Plus d’un milliard de personnes vivent aujourd’hui avec des troubles de santé mentale, selon de nouvelles données publiées par l’Organisation mondiale de la Santé (OMS). L’anxiété et la dépression, en particulier, pèsent lourdement sur les individus, les familles et les économies. Malgré des avancées, l’OMS souligne la nécessité d’investir davantage et d’accélérer les réformes pour garantir l’accès universel aux soins de santé mentale.
Une crise aux conséquences humaines et économiques
Présents dans tous les pays et à tous les niveaux sociaux, les troubles mentaux représentent la deuxième cause d’invalidité de longue durée. Ils sont responsables d’importantes pertes d’années de vie en bonne santé et entraînent des coûts considérables : la dépression et l’anxiété font perdre chaque année près de 1 000 milliards USD à l’économie mondiale.

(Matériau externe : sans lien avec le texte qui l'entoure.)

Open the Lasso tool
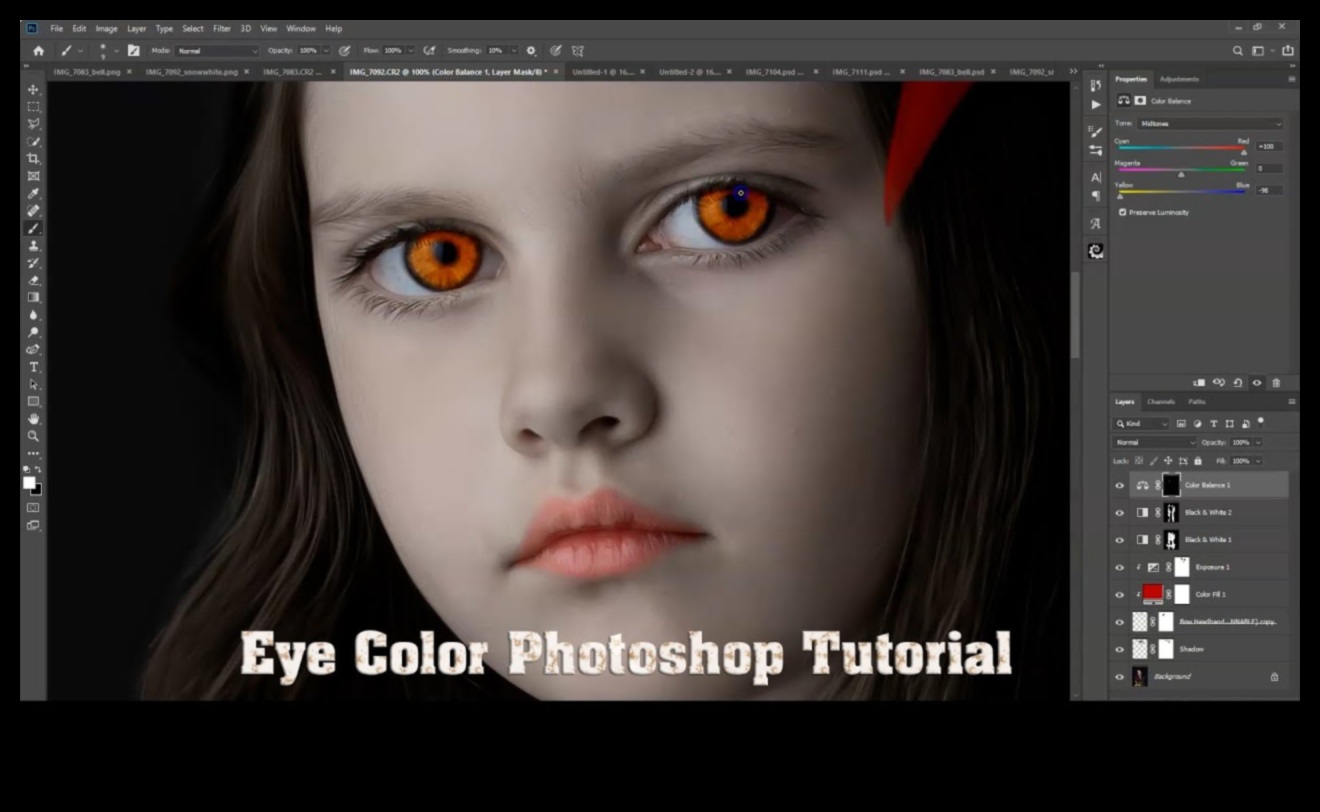Screen dimensions: 1320x812 34,123
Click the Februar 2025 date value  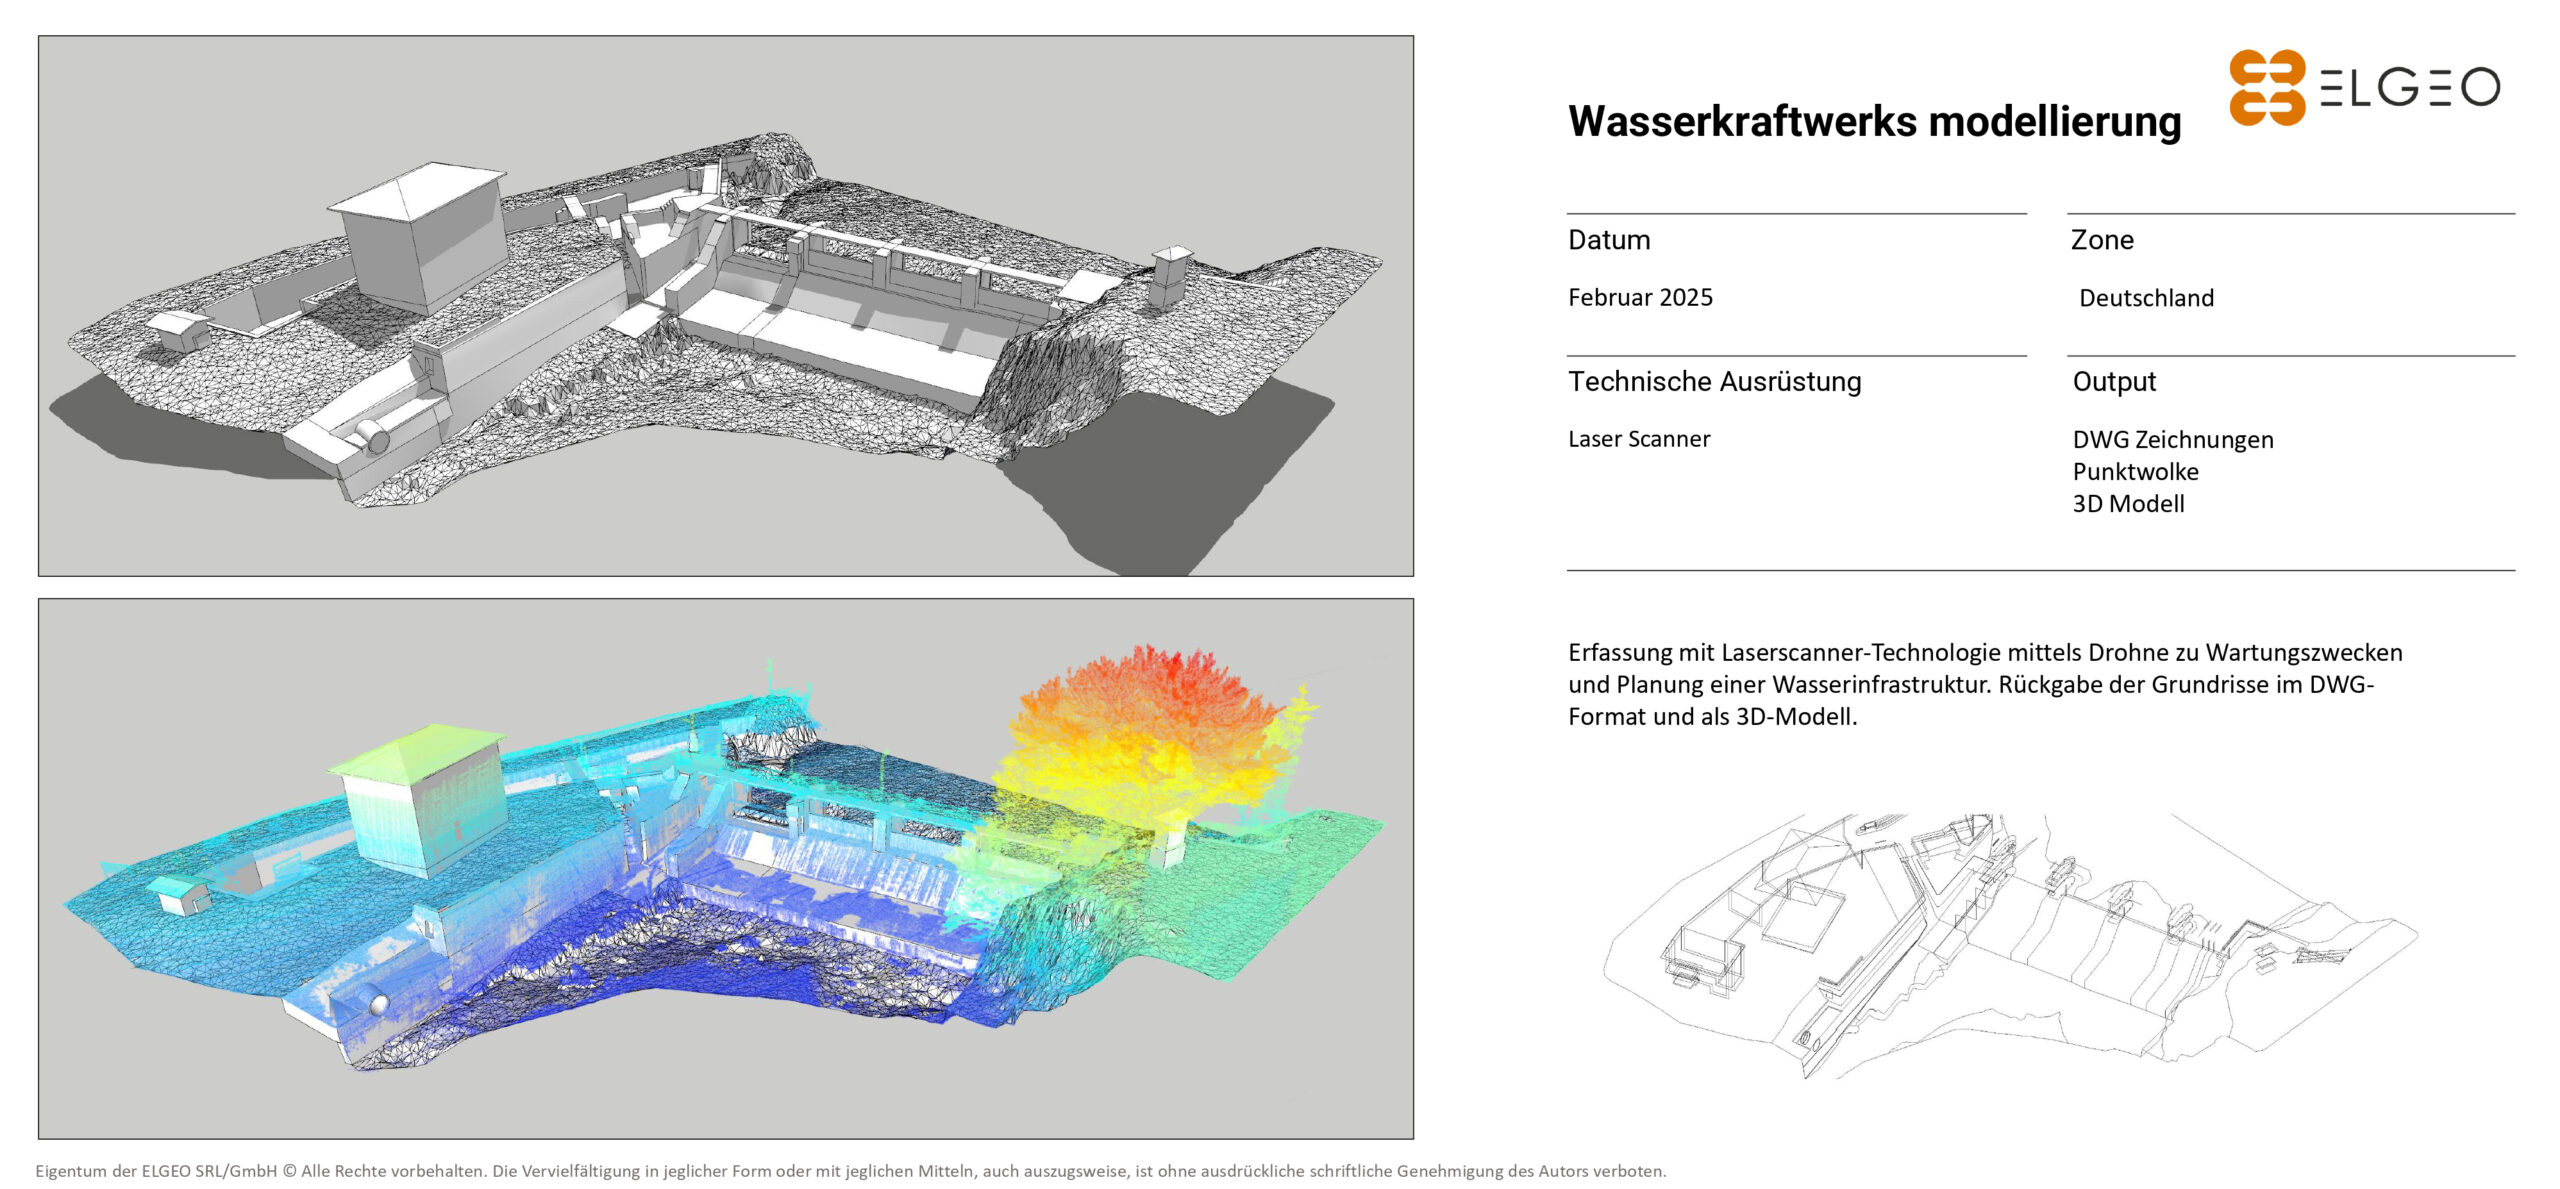(x=1640, y=298)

Le suicide reste l’une des conséquences les plus tragiques. En 2021, environ 727 000 personnes ont mis fin à leurs jours, faisant du suicide l’une des principales causes de mortalité chez les jeunes. L’OMS prévient que l’objectif de développement durable des Nations Unies – réduire d’un tiers le taux de suicide d’ici 2030 – est hors d’atteinte si les efforts ne s’intensifient pas.

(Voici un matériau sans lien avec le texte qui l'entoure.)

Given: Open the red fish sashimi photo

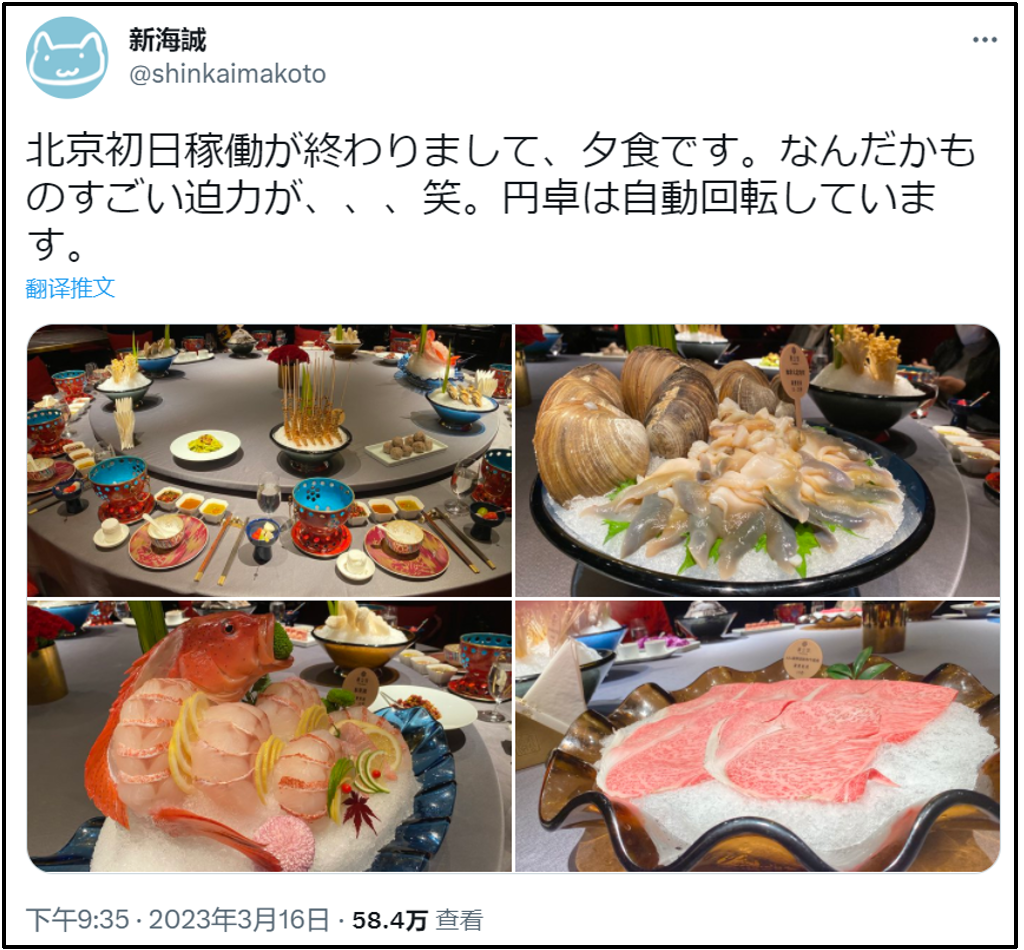Looking at the screenshot, I should [269, 736].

Des progrès, mais aussi de profondes lacunes
Deux nouveaux rapports de l’OMS – World Mental Health Today et Mental Health Atlas 2024 – dressent un état des lieux contrasté. Depuis 2020, plusieurs pays ont renforcé leurs politiques et introduit des approches fondées sur les droits humains, notamment dans la gestion des urgences sanitaires. Pourtant, la réforme législative demeure limitée : moins de la moitié des pays disposent de lois pleinement conformes aux normes internationales.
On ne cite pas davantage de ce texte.